Please repeat each line from the one holding "Instruction: Click the" through the final line of the data, exactly as it stands, with no pictures.

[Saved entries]
•••••
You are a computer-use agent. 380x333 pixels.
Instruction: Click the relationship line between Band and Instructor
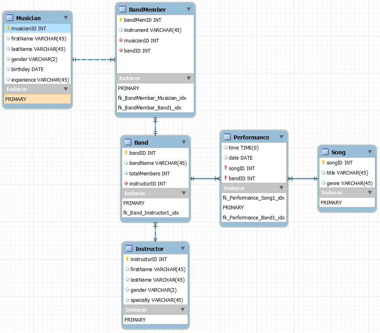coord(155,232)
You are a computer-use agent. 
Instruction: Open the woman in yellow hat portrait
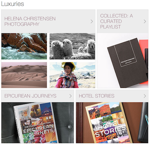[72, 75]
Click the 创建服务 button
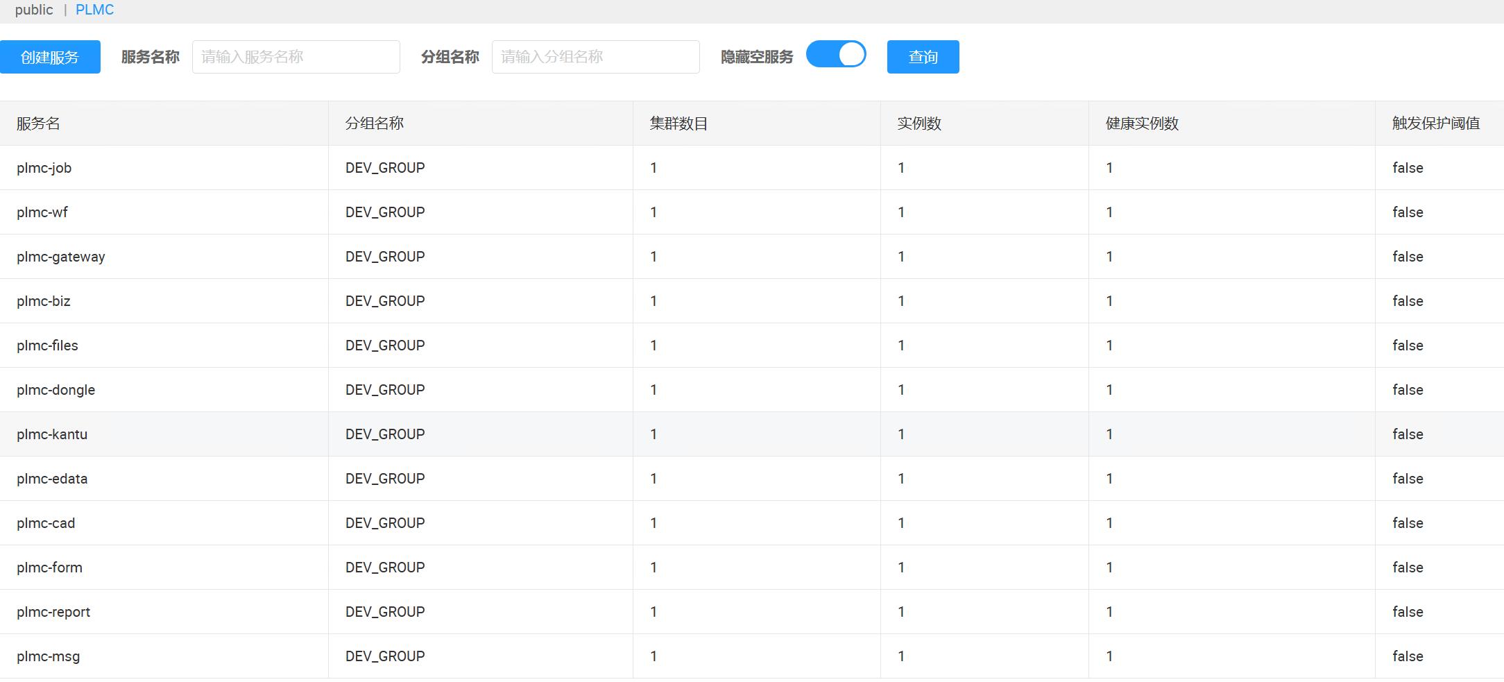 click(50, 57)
•••••
**Answer to the problem:**
Instruction: Click the relationship line between Band and Instructor
coord(155,232)
You are a computer-use agent. 
Instruction: Open the woman in yellow hat portrait
[72, 75]
Click the 创建服务 button
 click(50, 57)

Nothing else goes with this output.